[Stored entries]
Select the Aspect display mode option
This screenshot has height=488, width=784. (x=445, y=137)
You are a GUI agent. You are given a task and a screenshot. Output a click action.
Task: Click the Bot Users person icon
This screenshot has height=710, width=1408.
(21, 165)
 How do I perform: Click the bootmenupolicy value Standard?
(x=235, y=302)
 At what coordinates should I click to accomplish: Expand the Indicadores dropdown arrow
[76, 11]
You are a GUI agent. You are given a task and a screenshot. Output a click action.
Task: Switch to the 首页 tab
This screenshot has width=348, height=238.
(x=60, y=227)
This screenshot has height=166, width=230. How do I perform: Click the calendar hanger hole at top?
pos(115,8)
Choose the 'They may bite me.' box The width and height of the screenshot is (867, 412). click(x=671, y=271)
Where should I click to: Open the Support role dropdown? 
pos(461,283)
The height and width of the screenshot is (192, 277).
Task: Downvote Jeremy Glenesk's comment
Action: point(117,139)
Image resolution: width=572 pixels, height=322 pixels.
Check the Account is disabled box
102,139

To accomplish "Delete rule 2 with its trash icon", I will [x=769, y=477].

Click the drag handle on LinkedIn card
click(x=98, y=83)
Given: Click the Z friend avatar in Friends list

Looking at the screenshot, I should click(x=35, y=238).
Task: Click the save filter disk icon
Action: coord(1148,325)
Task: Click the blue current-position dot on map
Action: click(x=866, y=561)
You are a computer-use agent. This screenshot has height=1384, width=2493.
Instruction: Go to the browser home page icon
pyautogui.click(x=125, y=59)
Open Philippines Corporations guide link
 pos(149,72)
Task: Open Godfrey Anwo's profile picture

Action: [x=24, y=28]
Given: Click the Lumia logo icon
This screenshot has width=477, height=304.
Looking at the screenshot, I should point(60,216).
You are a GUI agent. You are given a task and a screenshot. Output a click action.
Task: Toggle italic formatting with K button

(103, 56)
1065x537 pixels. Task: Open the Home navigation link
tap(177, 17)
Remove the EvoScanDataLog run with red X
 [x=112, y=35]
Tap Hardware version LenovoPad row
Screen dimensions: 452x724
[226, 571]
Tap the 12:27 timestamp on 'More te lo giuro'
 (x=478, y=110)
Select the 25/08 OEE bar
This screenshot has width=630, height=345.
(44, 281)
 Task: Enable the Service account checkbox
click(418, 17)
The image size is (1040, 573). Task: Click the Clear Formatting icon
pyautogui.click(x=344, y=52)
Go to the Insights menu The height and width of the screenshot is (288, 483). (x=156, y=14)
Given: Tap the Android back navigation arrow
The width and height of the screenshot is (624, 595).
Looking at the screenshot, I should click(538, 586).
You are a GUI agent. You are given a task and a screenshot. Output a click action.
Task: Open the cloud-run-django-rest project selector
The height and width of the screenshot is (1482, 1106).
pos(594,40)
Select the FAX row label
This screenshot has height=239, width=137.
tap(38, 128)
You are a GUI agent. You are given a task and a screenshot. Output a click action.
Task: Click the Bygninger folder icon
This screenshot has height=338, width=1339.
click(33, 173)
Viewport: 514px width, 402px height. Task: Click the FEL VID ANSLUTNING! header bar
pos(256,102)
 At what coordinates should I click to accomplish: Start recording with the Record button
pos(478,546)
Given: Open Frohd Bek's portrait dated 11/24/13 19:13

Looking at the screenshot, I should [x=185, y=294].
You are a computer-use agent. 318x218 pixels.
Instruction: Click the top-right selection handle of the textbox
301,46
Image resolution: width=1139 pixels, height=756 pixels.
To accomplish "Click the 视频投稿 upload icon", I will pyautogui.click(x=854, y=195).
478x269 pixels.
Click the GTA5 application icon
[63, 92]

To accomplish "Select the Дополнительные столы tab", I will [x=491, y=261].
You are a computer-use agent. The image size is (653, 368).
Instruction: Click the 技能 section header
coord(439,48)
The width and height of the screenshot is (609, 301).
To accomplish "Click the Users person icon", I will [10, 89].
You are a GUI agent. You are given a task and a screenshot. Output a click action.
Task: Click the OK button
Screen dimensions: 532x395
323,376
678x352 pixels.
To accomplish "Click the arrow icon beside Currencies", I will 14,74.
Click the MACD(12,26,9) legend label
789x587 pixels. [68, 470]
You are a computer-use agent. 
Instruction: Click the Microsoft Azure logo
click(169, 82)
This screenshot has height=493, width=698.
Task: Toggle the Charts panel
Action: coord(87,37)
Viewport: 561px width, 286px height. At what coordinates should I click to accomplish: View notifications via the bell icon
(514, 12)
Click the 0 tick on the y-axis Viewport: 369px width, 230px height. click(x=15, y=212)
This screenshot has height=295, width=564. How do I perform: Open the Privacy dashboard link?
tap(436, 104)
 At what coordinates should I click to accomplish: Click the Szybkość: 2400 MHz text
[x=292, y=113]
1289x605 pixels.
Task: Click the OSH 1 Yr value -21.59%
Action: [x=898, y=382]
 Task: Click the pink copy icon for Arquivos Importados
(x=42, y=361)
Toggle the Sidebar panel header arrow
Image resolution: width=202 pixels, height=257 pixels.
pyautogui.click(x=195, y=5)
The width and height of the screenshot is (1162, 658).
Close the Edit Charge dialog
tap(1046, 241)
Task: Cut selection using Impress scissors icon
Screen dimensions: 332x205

What to produce> Copy the lines of the material word for word, starting with the line containing "will [x=491, y=261]." and going on through the line containing "will [10, 89].".

The reply>
To accomplish "Select the Дополнительные столы tab", I will [x=491, y=261].
You are a computer-use agent. The image size is (653, 368).
Instruction: Click the 技能 section header
coord(439,48)
The width and height of the screenshot is (609, 301).
To accomplish "Click the Users person icon", I will [10, 89].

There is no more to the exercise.